Supplied records
* * * * * * * * *

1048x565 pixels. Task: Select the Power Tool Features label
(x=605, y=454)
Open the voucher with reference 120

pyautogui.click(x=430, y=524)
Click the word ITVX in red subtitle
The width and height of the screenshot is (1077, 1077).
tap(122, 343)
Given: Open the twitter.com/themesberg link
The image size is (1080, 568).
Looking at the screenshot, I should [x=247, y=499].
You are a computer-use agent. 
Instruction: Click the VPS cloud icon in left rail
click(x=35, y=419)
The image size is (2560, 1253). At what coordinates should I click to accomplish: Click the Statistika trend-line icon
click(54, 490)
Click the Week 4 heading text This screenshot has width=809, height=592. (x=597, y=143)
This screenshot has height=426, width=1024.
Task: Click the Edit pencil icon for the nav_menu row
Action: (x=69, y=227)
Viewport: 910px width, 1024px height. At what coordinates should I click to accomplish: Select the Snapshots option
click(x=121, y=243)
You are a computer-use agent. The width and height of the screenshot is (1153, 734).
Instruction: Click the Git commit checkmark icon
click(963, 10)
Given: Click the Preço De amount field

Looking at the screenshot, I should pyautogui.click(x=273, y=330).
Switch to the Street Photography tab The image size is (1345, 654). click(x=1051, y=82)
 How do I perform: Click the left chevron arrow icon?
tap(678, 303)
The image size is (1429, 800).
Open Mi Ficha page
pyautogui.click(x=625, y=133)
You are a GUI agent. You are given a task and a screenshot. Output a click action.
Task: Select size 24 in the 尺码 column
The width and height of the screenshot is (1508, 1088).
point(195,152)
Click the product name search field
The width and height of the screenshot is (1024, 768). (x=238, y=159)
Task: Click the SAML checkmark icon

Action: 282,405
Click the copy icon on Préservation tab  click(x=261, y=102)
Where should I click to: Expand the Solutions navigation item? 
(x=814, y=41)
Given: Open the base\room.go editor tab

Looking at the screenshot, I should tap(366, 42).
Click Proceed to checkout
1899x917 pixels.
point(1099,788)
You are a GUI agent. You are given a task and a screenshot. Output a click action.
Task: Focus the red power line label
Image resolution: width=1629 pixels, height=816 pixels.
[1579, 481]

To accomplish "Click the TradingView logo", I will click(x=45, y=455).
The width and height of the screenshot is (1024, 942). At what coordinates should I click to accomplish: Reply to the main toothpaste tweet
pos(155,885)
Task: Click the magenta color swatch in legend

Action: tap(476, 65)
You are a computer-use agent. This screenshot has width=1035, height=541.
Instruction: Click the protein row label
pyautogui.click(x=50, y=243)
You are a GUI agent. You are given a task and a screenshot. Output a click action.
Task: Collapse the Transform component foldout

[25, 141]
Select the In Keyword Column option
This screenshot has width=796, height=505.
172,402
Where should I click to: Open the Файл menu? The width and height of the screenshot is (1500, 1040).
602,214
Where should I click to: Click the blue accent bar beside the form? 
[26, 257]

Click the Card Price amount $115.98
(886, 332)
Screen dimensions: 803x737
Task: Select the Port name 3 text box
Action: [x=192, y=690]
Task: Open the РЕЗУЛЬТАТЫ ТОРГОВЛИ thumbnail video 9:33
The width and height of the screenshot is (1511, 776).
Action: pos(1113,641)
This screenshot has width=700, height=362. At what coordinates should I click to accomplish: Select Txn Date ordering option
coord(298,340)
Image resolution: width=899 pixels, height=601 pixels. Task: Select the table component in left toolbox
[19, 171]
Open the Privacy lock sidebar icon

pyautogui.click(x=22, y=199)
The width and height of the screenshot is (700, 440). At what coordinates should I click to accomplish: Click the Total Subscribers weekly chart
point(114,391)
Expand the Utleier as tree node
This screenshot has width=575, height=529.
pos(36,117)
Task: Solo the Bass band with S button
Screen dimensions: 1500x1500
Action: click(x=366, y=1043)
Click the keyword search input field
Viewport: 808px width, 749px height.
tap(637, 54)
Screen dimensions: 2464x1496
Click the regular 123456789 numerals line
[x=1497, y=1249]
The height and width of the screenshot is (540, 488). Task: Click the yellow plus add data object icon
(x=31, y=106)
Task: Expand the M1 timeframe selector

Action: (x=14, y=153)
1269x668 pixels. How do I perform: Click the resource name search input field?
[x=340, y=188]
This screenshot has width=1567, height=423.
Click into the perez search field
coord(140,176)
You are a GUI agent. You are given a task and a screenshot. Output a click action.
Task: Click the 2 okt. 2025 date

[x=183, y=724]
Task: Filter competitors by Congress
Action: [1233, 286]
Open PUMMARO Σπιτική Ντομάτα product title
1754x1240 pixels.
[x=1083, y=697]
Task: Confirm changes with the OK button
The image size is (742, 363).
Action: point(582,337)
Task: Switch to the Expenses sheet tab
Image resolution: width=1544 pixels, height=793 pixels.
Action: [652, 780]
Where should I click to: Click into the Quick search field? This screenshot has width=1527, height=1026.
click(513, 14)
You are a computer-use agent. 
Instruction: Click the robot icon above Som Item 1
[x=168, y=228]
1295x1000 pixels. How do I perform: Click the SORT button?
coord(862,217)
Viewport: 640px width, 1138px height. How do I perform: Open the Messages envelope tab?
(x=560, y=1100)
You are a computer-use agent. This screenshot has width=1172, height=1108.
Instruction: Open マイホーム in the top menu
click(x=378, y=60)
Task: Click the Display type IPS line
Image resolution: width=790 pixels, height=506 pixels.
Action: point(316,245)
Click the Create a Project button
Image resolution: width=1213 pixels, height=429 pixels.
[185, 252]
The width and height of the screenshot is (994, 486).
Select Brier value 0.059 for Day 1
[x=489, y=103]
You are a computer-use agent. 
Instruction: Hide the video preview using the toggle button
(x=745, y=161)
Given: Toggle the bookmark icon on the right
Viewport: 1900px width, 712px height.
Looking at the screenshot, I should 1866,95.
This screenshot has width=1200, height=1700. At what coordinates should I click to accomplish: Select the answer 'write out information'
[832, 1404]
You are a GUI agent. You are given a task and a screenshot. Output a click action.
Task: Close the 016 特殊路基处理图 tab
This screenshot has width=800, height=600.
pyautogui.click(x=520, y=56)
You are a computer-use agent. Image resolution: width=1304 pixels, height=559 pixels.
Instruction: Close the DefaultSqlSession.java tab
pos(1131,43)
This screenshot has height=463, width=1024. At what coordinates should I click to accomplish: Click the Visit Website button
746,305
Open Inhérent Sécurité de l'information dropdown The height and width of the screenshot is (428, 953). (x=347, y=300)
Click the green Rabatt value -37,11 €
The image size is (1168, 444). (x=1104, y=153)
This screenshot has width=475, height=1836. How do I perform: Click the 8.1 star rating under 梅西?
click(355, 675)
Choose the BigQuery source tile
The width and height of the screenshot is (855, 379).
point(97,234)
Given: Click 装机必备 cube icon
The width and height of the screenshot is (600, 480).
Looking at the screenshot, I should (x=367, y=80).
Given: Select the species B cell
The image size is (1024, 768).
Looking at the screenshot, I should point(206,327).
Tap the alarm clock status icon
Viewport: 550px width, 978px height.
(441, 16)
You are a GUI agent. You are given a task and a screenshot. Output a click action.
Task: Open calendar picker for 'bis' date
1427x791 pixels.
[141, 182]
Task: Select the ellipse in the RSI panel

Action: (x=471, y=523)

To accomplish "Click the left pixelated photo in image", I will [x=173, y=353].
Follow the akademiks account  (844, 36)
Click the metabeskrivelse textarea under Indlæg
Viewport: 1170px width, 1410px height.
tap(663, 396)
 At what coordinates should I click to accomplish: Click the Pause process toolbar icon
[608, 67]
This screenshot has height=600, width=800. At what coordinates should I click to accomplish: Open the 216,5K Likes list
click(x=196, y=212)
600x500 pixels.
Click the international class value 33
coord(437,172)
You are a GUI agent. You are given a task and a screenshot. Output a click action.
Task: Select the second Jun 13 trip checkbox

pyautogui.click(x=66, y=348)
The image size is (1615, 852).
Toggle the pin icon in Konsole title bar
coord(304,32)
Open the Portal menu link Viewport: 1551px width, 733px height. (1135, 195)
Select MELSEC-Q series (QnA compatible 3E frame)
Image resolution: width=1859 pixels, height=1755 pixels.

* * * * * * * * *

What this task involves
Could you please retype the lines from the start of the data through the line with "Click the copy", both included, and nothing else?

Output for this exercise
1048x565 pixels. Task: Select the Power Tool Features label
(x=605, y=454)
Open the voucher with reference 120

pyautogui.click(x=430, y=524)
Click the word ITVX in red subtitle
The width and height of the screenshot is (1077, 1077).
tap(122, 343)
Given: Open the twitter.com/themesberg link
The image size is (1080, 568).
Looking at the screenshot, I should [x=247, y=499].
You are a computer-use agent. 
Instruction: Click the VPS cloud icon in left rail
click(x=35, y=419)
The image size is (2560, 1253). At what coordinates should I click to accomplish: Click the Statistika trend-line icon
click(54, 490)
Click the Week 4 heading text This screenshot has width=809, height=592. (x=597, y=143)
This screenshot has height=426, width=1024.
Task: Click the Edit pencil icon for the nav_menu row
Action: (x=69, y=227)
Viewport: 910px width, 1024px height. At what coordinates should I click to accomplish: Select the Snapshots option
click(x=121, y=243)
You are a computer-use agent. The width and height of the screenshot is (1153, 734).
Instruction: Click the Git commit checkmark icon
click(963, 10)
Given: Click the Preço De amount field

Looking at the screenshot, I should pyautogui.click(x=273, y=330).
Switch to the Street Photography tab The image size is (1345, 654). click(x=1051, y=82)
 How do I perform: Click the left chevron arrow icon?
tap(678, 303)
The image size is (1429, 800).
Open Mi Ficha page
pyautogui.click(x=625, y=133)
You are a GUI agent. You are given a task and a screenshot. Output a click action.
Task: Select size 24 in the 尺码 column
The width and height of the screenshot is (1508, 1088).
point(195,152)
Click the product name search field
The width and height of the screenshot is (1024, 768). (x=238, y=159)
Task: Click the SAML checkmark icon

Action: 282,405
Click the copy icon on Préservation tab  click(x=261, y=102)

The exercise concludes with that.